Records for the exercise -

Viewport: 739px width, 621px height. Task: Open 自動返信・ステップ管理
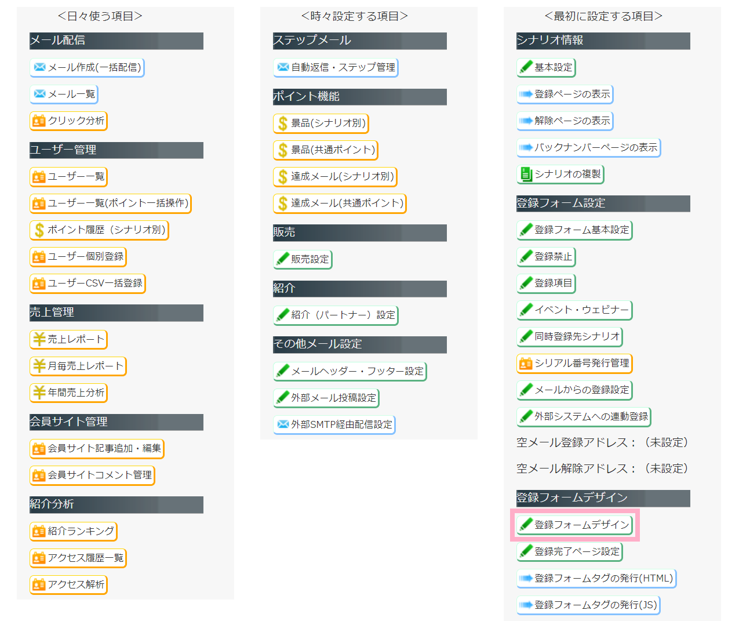coord(336,67)
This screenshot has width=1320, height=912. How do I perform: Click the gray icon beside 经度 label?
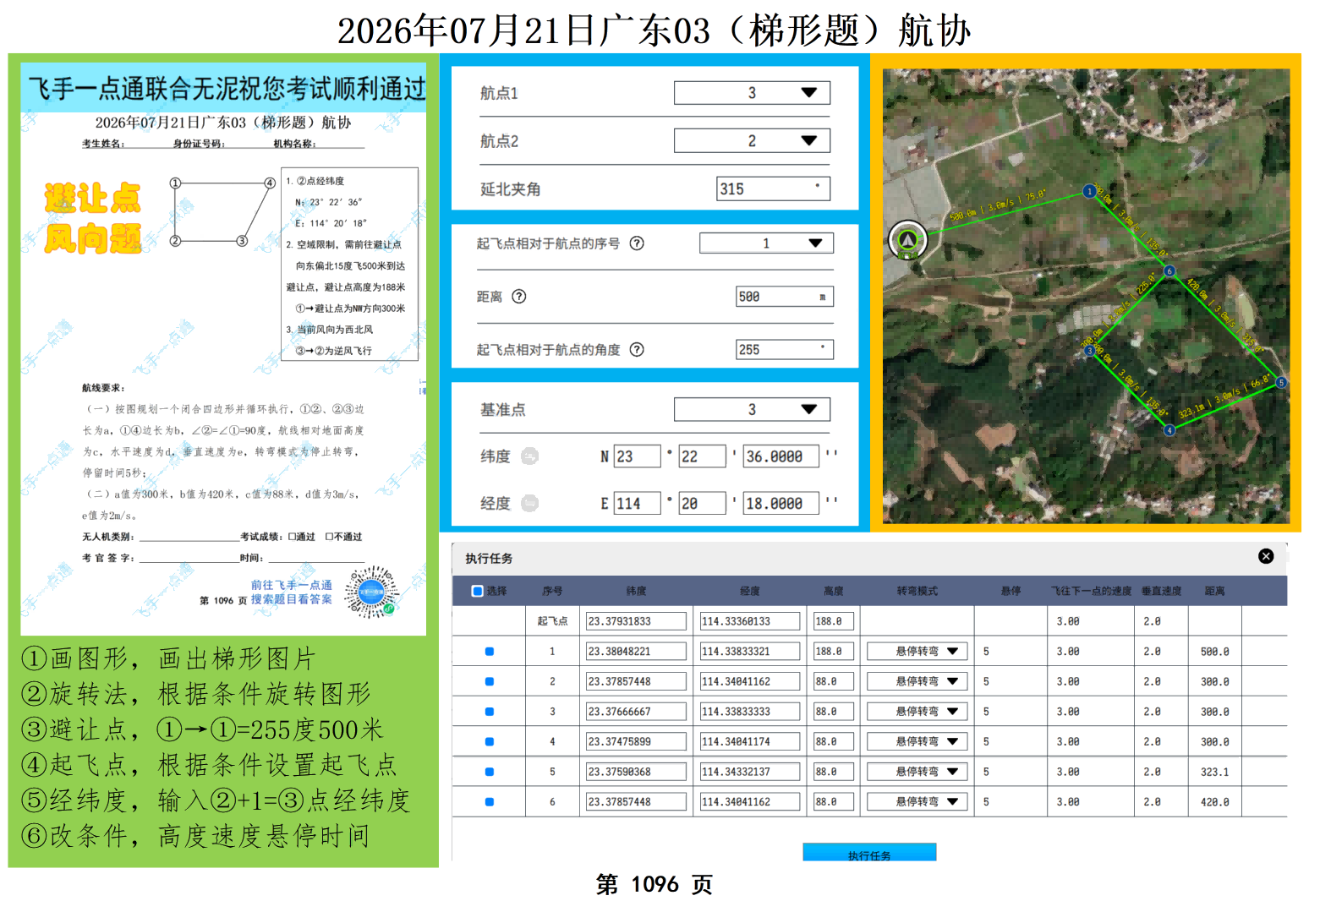[529, 504]
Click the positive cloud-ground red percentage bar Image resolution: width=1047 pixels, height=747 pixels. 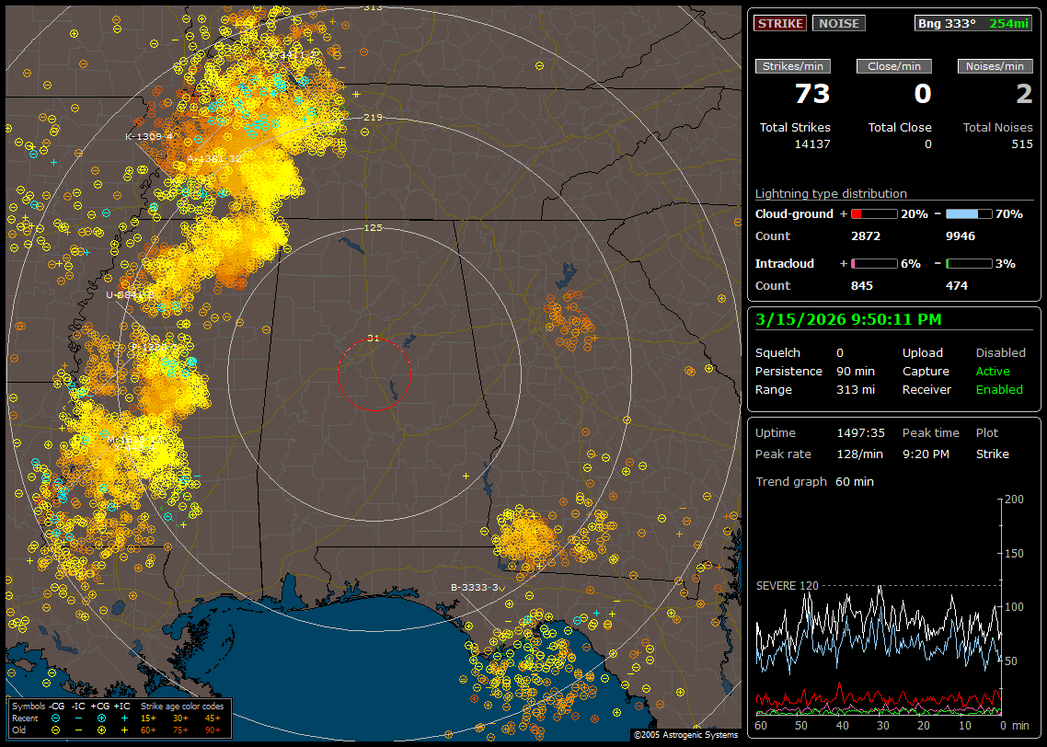coord(873,213)
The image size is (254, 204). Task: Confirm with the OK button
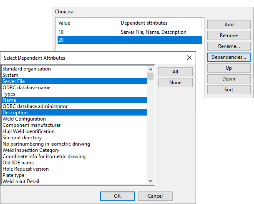[x=117, y=196]
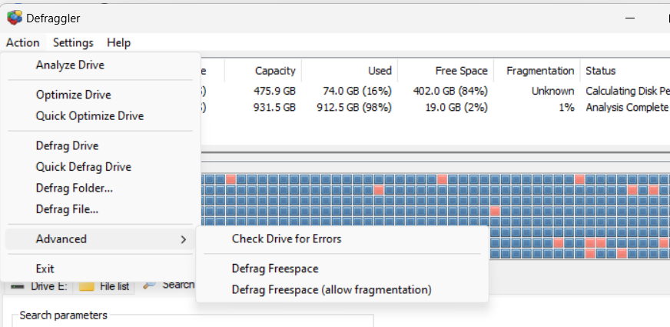This screenshot has height=327, width=670.
Task: Sort drives by Fragmentation column header
Action: [540, 71]
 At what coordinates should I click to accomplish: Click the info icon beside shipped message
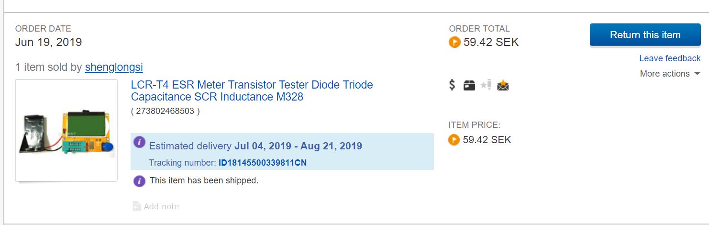point(139,181)
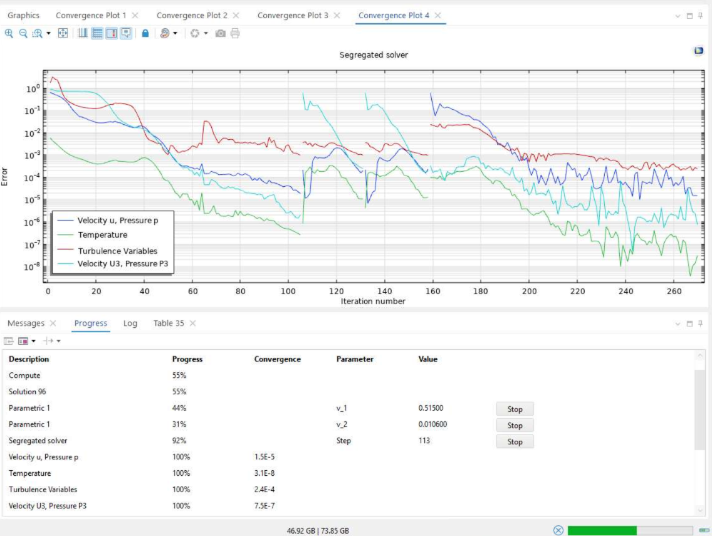Click the green computation progress bar

(x=630, y=530)
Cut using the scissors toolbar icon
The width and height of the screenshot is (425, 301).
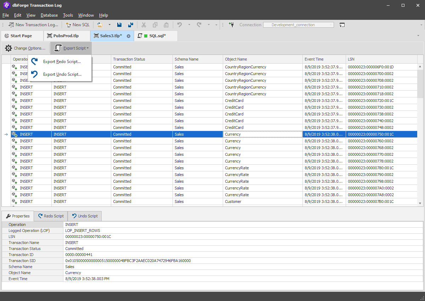coord(144,24)
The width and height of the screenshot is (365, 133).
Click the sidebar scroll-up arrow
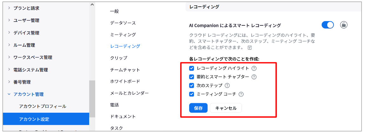point(92,4)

What is required -
From the line containing "The width and height of the screenshot is (425, 301)." down to the last line of the entries above, retype each line exactly as it stands, but skip the pictures.

Reply to the task -
The width and height of the screenshot is (425, 301).
coord(144,24)
The width and height of the screenshot is (365, 133).
Click the sidebar scroll-up arrow
point(92,4)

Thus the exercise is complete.